• _BRIEF_
Pick out every line in the data below that holds "computer".

Dataset excerpts:

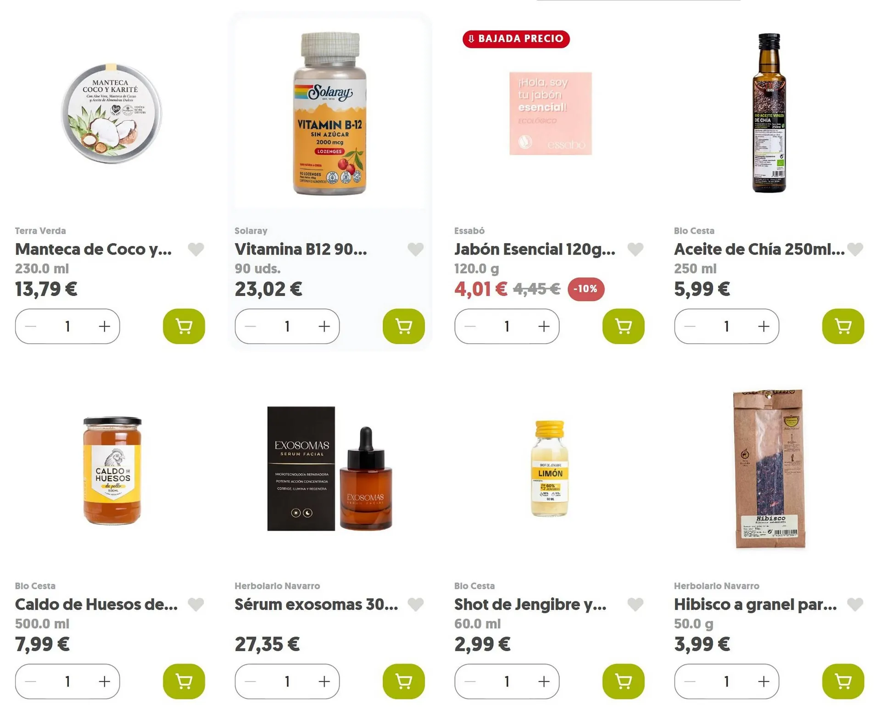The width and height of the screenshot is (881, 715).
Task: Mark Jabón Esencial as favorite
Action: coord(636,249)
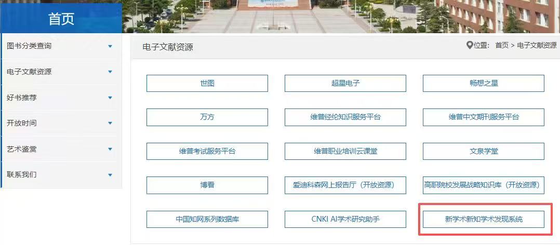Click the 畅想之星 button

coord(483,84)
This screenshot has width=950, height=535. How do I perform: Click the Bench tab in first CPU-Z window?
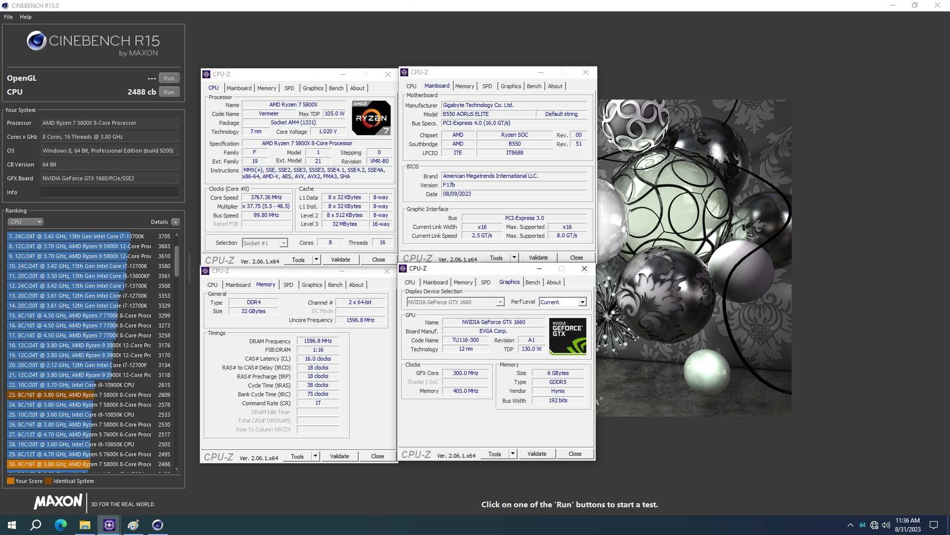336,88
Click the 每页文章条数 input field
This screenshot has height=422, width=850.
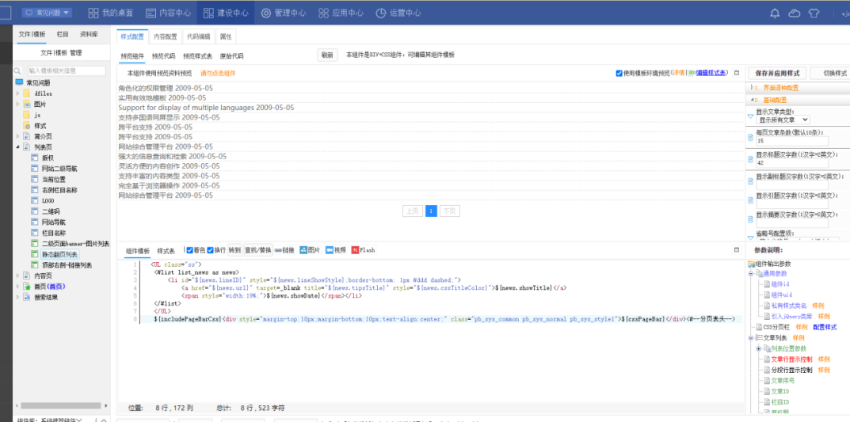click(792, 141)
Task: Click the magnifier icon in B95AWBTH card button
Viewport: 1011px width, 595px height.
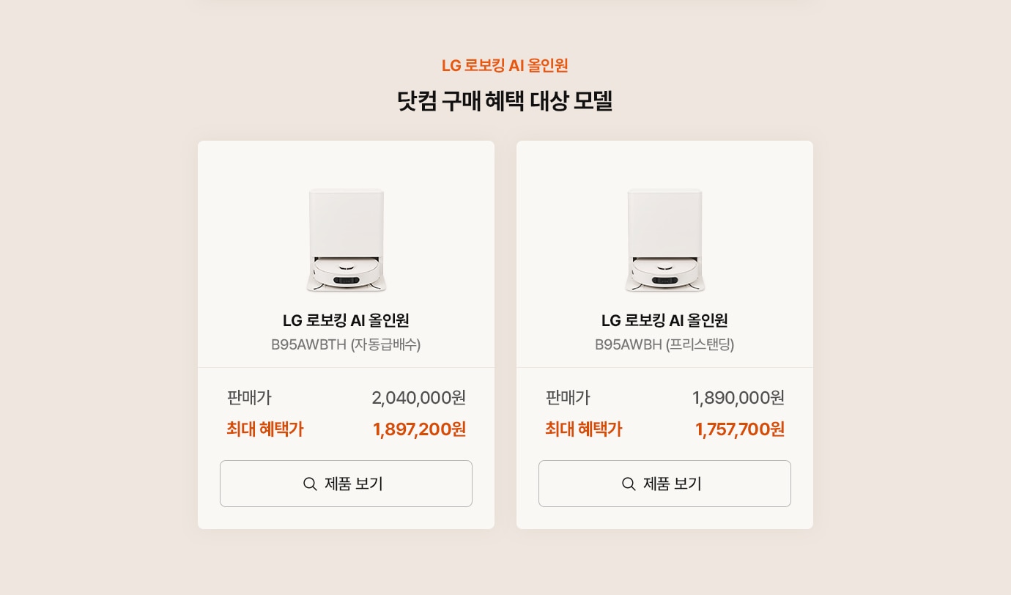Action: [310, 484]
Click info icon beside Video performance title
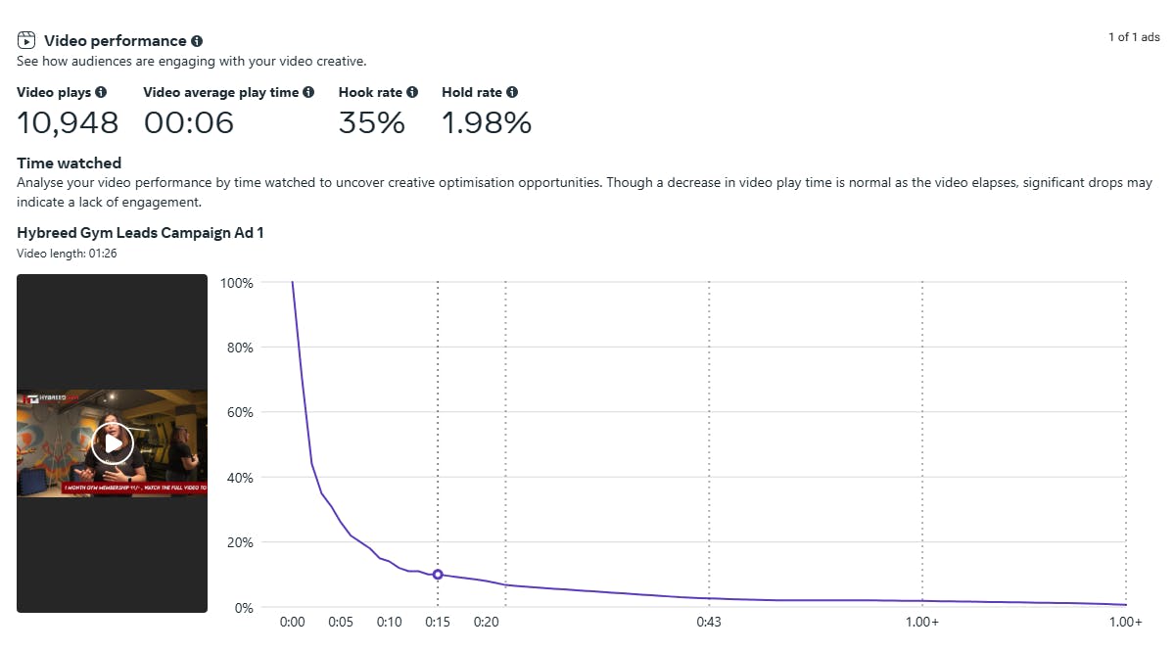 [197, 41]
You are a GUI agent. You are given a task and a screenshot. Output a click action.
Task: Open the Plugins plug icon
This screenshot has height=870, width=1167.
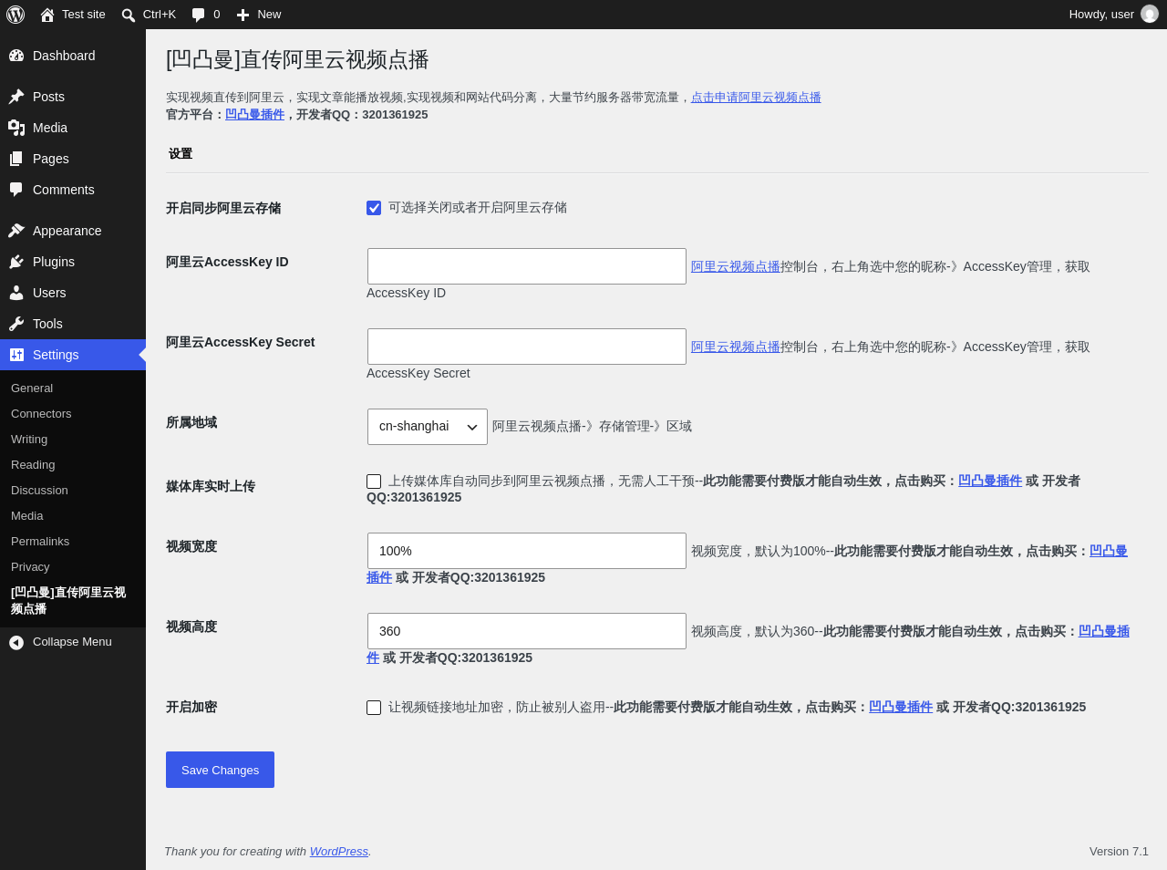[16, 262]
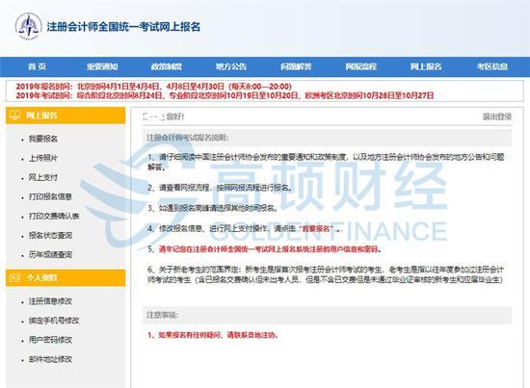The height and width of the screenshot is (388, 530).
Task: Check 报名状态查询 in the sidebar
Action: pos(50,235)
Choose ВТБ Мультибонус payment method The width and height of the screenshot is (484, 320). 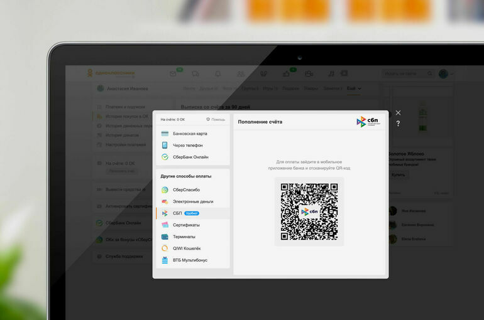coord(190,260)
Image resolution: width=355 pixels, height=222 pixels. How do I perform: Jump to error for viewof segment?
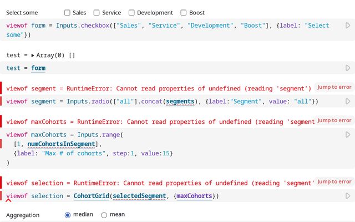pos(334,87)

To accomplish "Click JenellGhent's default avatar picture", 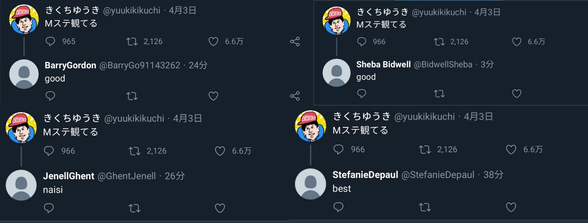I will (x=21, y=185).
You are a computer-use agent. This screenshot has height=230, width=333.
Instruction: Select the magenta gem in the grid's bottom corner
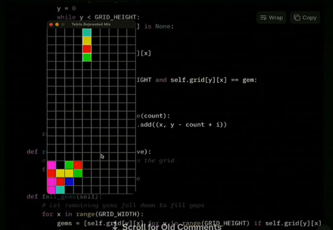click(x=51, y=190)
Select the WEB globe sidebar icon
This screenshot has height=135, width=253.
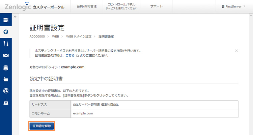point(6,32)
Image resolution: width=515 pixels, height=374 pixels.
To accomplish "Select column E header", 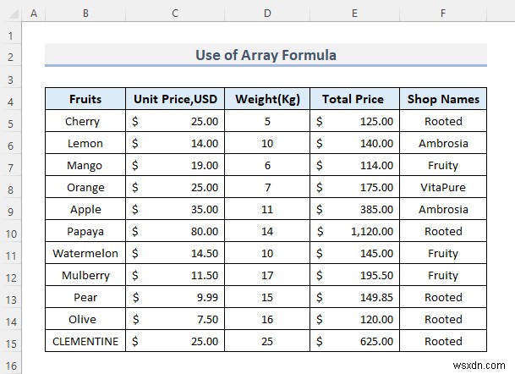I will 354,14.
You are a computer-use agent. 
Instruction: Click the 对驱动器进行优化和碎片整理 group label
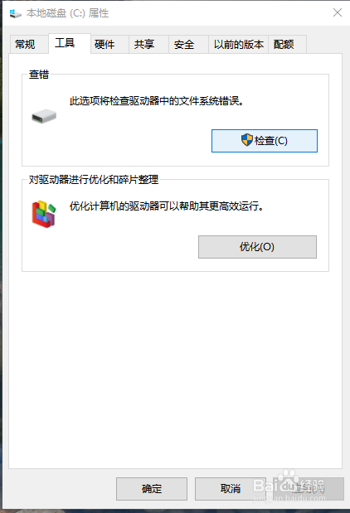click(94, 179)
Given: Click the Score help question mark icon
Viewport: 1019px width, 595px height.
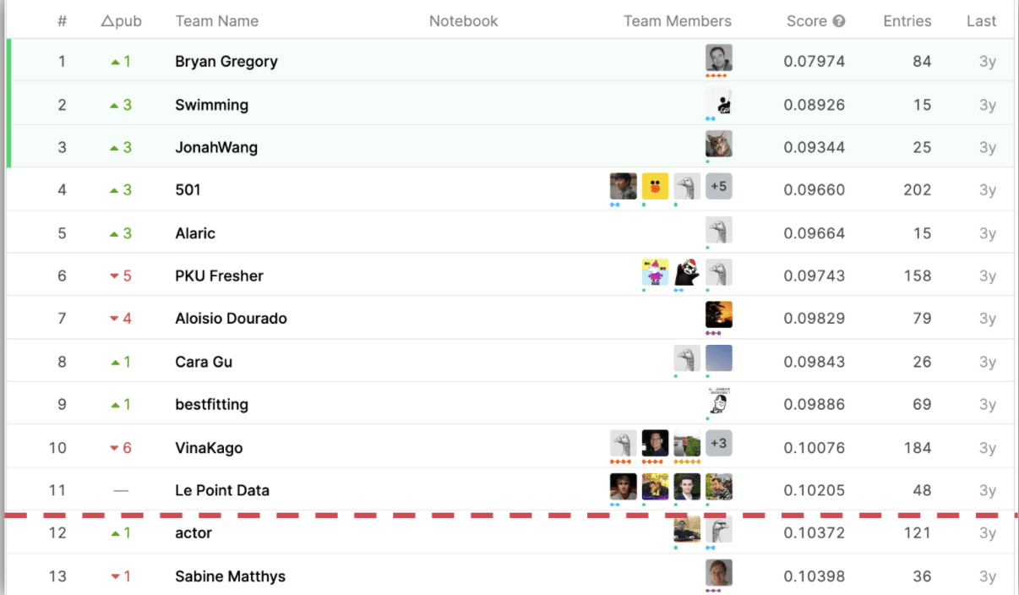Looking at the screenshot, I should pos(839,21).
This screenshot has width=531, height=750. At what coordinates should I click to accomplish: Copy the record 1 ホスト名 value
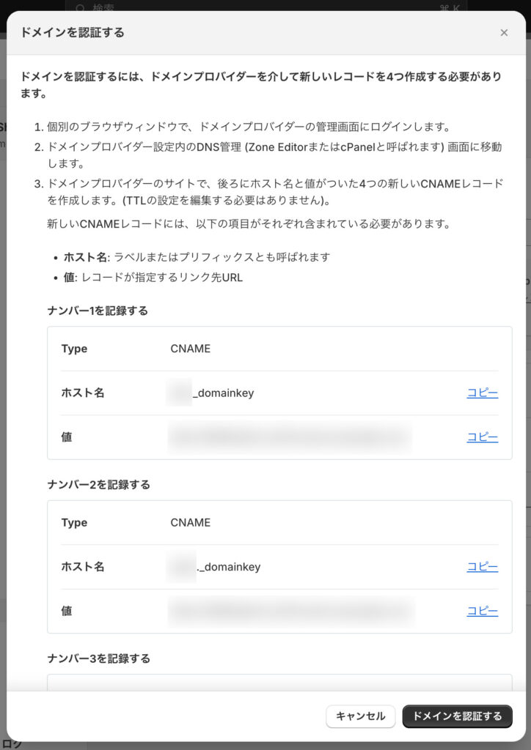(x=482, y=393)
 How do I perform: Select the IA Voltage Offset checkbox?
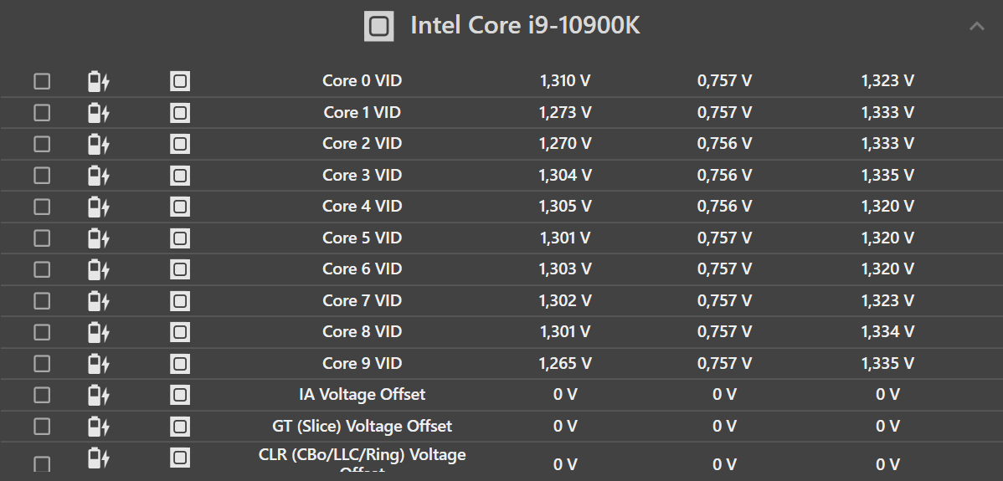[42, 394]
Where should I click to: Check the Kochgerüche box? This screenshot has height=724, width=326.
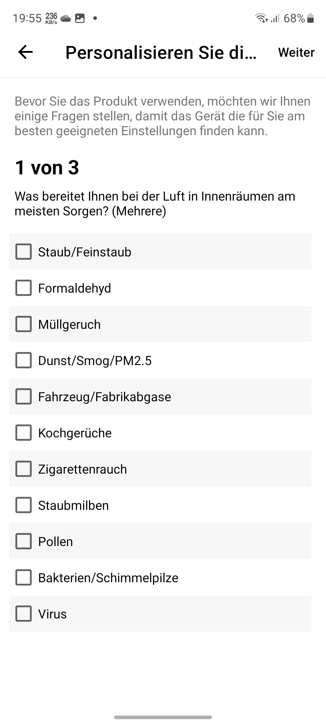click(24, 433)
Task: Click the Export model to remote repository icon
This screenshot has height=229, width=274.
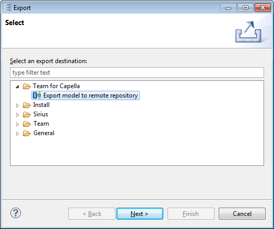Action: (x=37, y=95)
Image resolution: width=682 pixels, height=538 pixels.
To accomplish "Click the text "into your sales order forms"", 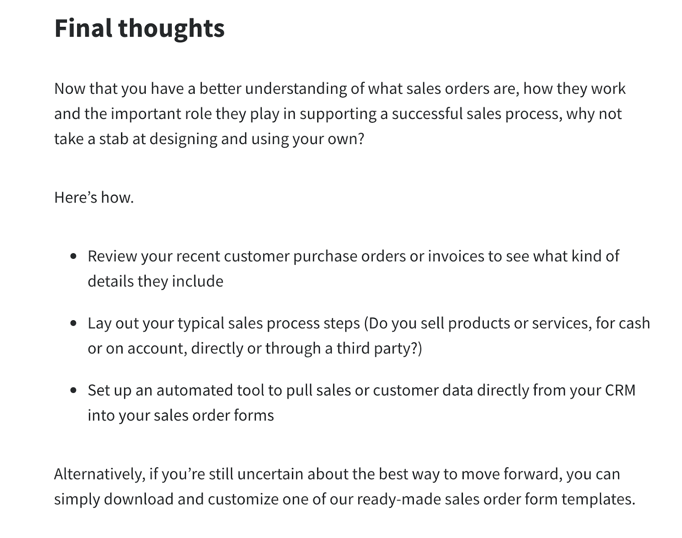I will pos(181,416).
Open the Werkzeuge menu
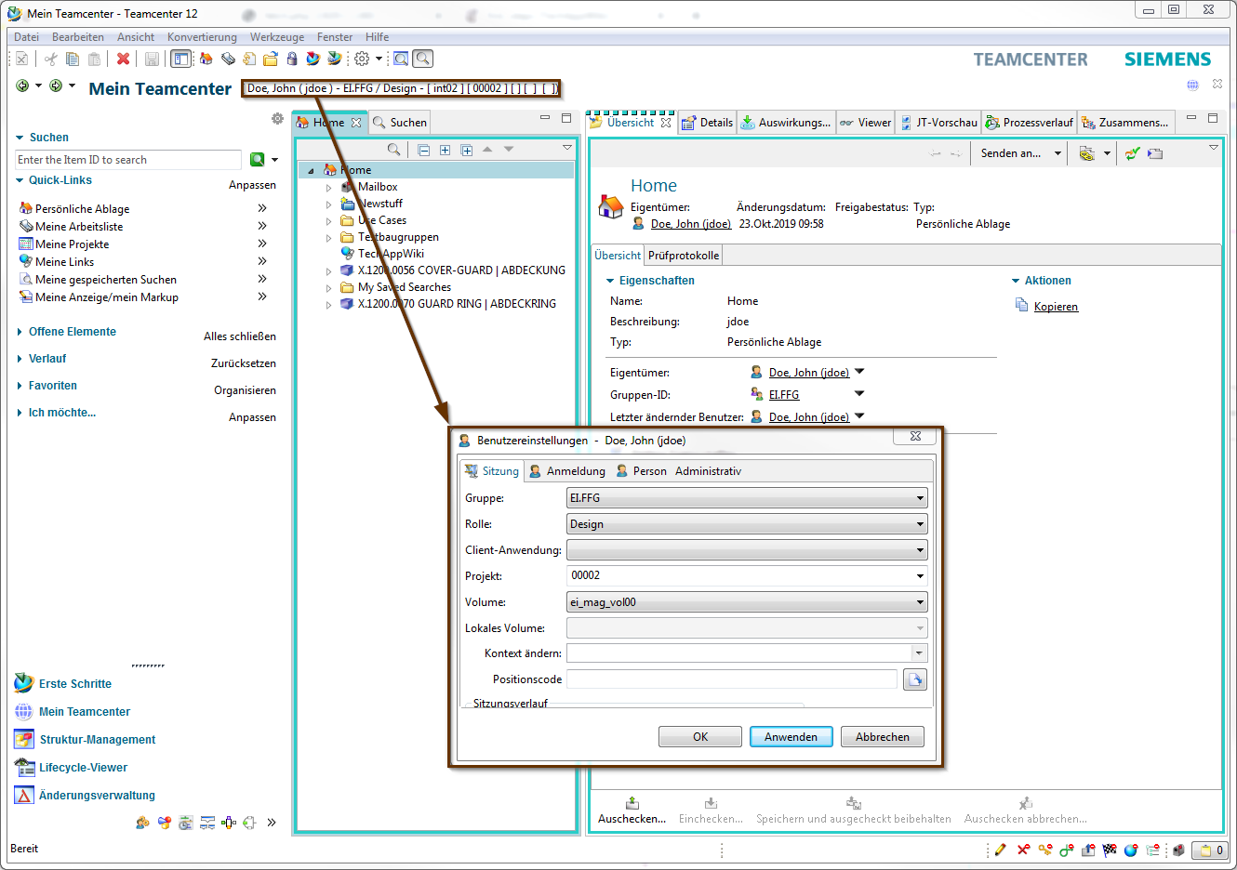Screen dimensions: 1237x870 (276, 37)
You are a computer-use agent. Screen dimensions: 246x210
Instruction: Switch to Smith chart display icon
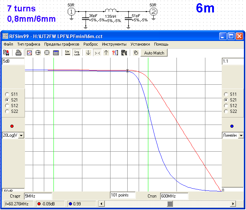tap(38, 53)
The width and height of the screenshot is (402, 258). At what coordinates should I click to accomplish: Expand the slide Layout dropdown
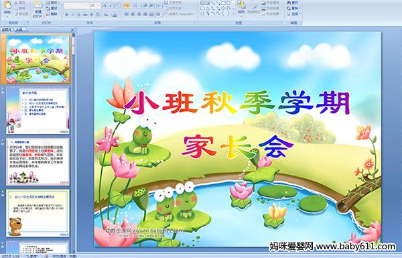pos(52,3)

• _SOLUTION_
You are a computer-use agent. This screenshot has height=230, width=333.
You are a computer-use agent. 
You are a computer-use agent. Screen dimensions: 246x210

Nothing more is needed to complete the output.